Sus manos venosas agarraron las llaves del coche para marcharse a casa. La tenue luz del farolillo le dejaba al descubierto esas extremidades callosas que le conducían al suspiro. Abrió la puerta de su automóvil y dejándose caer suavemente se posó en el asiento, reflexivo, taciturno, pensativo. Cerró la puerta, bajó la ventanilla para que pasara el frío aire callejero y volvió a suspirar. Un chasqueo proveniente del exterior le llevó a incorporarse. Levantó su mano izquierda para despedir a su último compañero y bajó la mirada, derrotado. El viaje de vuelta a casa sería largo, como cada noche.

Llegó a casa y una ducha fría reactivaría su cuerpo, aunque fuera justamente para descansar junto con su querida esposa que lo esperaba ya dormida pues, como venía siendo costumbre, el reloj pasaba de las 3 de la madrugada. Intentó no hacer ruido, pero fue inútil, su pequeño bebé tenía un sueño ligero, su llanto hizo despertar a su mamá. -No te preocupes cielo, yo me encargo- dijo con una voz quebrada.-Cariño ¿te ocurre algo?- preguntó instintivamente la joven. -El trabajo. Ya sabes, como siempre, una basura.

Desde hacía tres años trabajaba en una empresa de montaje de muebles de madera. Las jornadas eran largas y el salario bajo, pero el trabajo manual que cada día debía realizar allí desgastaba cada centímetro de su musculado cuerpo. Para Robert, cada día allí representaba un infierno, no ya por lo agotador de la tarea, sino por la compañía de su trabajadora subordinada, Natalie, la belleza personificada.

Robert, hombre integro y con unos valores arraigados en la confianza y el respeto, perdía la cabeza por cada palabra que Natalie parecía recitar cuando ambos hablaban. Su piel clara como la leche y sus brillantes ojos verdes eran una mezcla satánica, el pecado hecho carne.

Ese día fue diferente. Como si de una broma de humor negro se tratara, todos los problemas se desencadenaron de forma discreta. Comenzó cuando ambos se quedaron a solas en la cámara de montaje de respaldos para sillas, solo un par de compañeros continuaban en las instalaciones, aunque en otra zona de la empresa. Robert había sufrido días antes un pequeño corte en la mano derecha que había seccionado una de sus falanges del dedo anular. Natalie, sin más ánimo que el de interesarse por el estado de salud de su jefe, lanzó una breve pregunta al aire. – ¿El dedo mejor?- preguntó con un leve tono y una media sonrisa pícara. Robert se sorprendió a si mismo al ver los mofletes sonrojados de la joven ya que, al sonreír, Natalie había levantado sutilmente su labio superior dejando una mueca angelical que él no podía dejar de observar, embelesado. -Va mejorando, aunque la alianza la tuve que dejar en casa.- Respondió el hombre, cada una de las palabras que componían su indiscreta afirmación no habían sido calculadas. La joven chica no podía apartar ahora la mirada de su superior, la mecha estaba encendida.

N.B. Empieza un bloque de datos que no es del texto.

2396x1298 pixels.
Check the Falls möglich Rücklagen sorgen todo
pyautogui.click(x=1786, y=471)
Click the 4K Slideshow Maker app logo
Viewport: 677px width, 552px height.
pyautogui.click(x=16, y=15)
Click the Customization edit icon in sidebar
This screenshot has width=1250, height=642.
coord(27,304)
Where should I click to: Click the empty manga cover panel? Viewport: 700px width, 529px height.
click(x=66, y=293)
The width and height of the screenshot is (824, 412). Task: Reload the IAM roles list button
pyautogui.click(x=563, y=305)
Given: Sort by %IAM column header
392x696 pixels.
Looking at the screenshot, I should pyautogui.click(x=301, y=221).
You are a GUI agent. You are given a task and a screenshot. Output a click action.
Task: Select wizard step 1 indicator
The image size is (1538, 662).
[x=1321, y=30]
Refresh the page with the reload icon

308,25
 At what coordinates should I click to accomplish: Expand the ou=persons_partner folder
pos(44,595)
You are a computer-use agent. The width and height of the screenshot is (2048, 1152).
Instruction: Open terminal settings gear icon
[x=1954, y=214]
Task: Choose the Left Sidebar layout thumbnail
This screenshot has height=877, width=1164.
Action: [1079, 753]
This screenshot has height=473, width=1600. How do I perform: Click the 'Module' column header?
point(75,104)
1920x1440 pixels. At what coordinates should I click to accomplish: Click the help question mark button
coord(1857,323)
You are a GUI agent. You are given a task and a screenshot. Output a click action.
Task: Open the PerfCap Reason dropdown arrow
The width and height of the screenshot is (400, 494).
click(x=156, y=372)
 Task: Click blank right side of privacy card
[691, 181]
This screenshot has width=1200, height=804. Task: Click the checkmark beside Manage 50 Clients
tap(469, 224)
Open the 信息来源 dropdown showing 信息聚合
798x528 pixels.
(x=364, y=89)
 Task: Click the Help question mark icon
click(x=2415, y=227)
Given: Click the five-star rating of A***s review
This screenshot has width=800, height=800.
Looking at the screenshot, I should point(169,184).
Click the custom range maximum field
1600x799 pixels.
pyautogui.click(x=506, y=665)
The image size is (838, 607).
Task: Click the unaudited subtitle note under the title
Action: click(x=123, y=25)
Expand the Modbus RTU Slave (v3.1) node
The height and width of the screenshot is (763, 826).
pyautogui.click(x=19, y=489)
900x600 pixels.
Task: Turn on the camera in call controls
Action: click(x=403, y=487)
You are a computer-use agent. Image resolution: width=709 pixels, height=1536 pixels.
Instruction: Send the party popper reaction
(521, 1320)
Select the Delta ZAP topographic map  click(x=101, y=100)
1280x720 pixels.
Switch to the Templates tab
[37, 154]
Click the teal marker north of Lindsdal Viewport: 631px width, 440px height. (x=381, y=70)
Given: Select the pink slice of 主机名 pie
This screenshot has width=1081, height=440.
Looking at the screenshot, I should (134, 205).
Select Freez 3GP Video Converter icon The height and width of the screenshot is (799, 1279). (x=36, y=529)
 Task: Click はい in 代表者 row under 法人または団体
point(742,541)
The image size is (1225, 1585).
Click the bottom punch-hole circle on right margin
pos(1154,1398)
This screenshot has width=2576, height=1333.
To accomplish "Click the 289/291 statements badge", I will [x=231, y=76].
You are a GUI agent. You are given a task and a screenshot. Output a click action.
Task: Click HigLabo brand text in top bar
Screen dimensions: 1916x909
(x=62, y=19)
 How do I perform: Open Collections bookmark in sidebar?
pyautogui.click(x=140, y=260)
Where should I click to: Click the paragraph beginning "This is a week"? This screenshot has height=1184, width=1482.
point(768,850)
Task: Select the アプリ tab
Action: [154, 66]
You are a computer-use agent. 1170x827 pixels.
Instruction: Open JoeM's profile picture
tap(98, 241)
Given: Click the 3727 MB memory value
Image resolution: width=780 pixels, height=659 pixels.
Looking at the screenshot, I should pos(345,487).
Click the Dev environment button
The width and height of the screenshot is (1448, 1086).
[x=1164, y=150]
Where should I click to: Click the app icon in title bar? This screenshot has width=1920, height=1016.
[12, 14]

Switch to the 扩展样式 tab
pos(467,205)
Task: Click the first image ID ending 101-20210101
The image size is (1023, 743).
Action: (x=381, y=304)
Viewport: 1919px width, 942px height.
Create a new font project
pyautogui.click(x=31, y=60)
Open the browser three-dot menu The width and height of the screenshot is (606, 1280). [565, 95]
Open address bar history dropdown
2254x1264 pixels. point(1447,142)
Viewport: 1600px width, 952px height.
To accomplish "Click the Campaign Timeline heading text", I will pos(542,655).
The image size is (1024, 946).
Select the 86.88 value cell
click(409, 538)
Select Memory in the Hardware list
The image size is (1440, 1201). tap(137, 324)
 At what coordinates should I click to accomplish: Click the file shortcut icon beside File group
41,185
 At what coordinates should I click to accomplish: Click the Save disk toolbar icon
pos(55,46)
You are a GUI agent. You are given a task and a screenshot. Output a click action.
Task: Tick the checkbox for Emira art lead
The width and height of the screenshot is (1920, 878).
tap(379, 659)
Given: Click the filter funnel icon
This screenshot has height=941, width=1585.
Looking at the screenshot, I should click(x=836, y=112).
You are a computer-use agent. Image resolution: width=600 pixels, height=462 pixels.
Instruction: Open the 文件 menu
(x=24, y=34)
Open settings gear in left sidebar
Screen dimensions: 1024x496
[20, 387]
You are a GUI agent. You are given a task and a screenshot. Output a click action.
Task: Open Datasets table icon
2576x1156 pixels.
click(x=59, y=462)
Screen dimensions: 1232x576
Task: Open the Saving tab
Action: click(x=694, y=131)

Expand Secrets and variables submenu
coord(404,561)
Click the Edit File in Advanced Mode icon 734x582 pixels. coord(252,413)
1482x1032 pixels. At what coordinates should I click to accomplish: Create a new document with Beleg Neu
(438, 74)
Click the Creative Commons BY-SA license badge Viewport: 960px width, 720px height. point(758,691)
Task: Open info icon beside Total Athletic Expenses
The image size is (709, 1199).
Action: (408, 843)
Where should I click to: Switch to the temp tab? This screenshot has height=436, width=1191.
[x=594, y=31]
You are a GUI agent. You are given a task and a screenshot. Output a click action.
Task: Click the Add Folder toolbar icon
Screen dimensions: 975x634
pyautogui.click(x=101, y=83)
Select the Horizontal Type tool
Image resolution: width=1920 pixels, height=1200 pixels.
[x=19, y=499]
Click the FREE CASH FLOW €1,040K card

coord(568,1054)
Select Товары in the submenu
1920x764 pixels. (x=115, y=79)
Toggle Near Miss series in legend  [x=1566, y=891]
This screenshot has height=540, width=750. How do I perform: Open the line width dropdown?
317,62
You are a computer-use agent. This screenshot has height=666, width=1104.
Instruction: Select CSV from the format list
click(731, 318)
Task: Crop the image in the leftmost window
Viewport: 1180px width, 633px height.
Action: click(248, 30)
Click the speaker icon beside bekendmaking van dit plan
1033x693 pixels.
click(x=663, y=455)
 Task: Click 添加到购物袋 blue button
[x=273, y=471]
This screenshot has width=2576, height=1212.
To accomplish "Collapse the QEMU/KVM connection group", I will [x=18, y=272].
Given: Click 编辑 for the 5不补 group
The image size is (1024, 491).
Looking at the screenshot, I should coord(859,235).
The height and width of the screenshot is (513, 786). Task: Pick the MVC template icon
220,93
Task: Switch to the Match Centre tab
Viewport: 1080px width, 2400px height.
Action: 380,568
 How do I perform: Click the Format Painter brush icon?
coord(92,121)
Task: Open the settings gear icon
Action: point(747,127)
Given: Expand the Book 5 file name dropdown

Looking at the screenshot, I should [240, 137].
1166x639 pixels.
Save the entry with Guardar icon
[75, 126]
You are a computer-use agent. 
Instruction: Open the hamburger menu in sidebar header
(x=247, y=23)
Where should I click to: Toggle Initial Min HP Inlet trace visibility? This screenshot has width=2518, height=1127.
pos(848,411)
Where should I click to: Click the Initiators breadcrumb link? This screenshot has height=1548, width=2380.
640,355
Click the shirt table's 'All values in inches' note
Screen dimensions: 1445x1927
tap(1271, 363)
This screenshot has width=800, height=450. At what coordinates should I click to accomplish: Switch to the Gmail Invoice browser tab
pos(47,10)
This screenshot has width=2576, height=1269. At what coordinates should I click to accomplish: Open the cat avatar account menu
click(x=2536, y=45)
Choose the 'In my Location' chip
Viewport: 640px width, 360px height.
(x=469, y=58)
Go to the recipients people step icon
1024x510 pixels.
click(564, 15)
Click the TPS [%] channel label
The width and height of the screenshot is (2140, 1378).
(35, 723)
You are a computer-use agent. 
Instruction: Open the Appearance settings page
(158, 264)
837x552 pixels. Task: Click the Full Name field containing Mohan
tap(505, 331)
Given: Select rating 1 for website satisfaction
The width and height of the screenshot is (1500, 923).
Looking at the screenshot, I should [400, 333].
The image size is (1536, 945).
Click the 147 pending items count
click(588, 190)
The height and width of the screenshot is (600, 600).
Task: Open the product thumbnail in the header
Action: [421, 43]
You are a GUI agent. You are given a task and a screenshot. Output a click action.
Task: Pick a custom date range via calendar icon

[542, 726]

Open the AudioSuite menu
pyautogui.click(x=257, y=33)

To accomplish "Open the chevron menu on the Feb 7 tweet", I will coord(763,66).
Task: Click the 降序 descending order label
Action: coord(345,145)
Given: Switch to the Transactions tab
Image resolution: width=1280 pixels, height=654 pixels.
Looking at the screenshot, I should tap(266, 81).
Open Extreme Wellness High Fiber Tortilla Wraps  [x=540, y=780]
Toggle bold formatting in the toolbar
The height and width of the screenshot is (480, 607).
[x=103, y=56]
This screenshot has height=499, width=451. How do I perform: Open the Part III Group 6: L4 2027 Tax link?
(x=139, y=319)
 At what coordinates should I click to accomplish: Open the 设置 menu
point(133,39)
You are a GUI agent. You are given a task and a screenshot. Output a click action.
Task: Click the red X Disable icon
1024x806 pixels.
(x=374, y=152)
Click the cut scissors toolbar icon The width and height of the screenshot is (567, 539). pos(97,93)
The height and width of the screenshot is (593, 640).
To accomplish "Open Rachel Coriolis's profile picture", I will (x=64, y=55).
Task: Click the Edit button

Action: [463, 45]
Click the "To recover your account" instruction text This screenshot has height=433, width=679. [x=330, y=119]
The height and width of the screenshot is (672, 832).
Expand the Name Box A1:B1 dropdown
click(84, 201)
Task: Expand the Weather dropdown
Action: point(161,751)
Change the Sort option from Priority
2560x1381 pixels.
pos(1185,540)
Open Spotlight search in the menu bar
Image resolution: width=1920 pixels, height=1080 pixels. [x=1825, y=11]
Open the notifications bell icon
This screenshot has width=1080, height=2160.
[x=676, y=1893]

Una sucesión de miradas indiscretas y pasionales les llevó a la realización del coito. Sin haberlo planeado, Robert, un hombre que se consideraba a si mismo fiel, había cometido adulterio. No pudo remediarlo, la pasión le había llevado a un estado de éxtasis pasajero que no lo llevó por el camino del hombre recto. Mil veces se maldijo mientras le preguntaba a Natalie, ya vestida, cómo habían podido hacer algo así. La culpa no se iría. Ahora, lo único que podía hacer era vivir con ello.

Pasaron los años y Robert seguí casado con la misma mujer y trabajando en la misma empresa, realizando las tareas que cada día le correspondían y adoctrinando a todas las jóvenes ayudantes que le asignaban para aprender el oficio, pero ninguna de ellas poseía esa sonrisa pícara que una vez poseyó Natalie, su chica de brillantes ojos verdes.